海外の寿司屋で“ホワイトツナ(白マグロ)”などとして提供されるネタの正体が、実は食べすぎると「尻から油が漏れ出る」ことで有名な魚だった――そんなエピソードがSNSで話題になったことで、日本国内では長年、毒魚として扱われている魚が注目されています。なぜ尻から油が漏れ出てしまうのでしょうか。(朝日新聞デジタル企画報道部・朽木誠一郎)
7月下旬、X(旧Twitter)で「寿司屋でWhite Tunaなるネタを鮪の一種と思って食べた」「今日便に違和感あると思ったら」……という投稿で話題になったのが、深海魚のバラムツです。
厚生労働省の「自然毒のリスクプロファイル」によれば、スズキ目サバ亜目クロタチカマス科のバラムツは、同科のアブラソコムツと共に有名な中毒の原因となる魚です。ワックスエステルR1COOR2(単にワックスとも)を豊富に含み、人間はこれを消化できないので下痢を起こすとします。
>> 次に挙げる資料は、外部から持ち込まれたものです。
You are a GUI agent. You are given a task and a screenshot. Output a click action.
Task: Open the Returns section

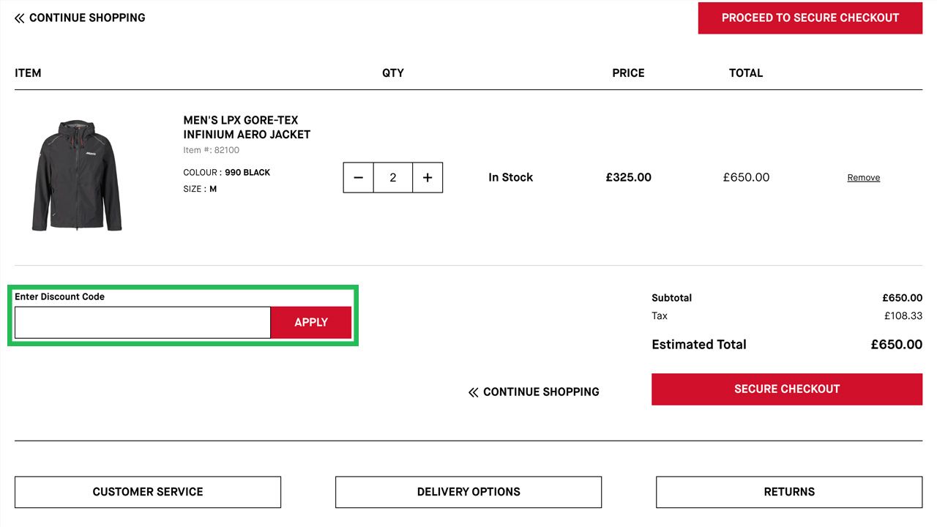(789, 492)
厚労省の「自然毒のリスクプロファイル」には、バラムツは1970年に、アブラソコムツは1981年に食用禁止となったと記載されています。一方で、同資料では後者のアブラソコムツについて、「肉は美味であるが、食べると肛門から油が滲み出るといわれている」とも紹介されています。
東京都保健医療局によれば、バラムツとアブラソコムツに含まれるワックスエステルを過剰に食べた場合、「18時間から56時間で腹痛や下痢、皮脂漏症※などを起こします」「下痢便は特有の悪臭があり、ひどい場合には脱水症状を起こすこともあります」ということでした。※皮膚から油が染み出す症状
意識しても止められない下痢になることがある一方、どれだけ食べるとそうなるかは人により異なるため、一概には言えません。
「脂がのった大トロのよう」とたとえられ、昔から釣り人の一部に食用とする人がいたり、ネットではいわゆる“食べてみた”といったコンテンツが閲覧できたりしますが、上記のように食用が禁止されている魚です。
海外では“ホワイトツナ(白マグロ)”として提供される魚の中に、バラムツやアブラソコムツが含まれることがあるため、注意が必要です。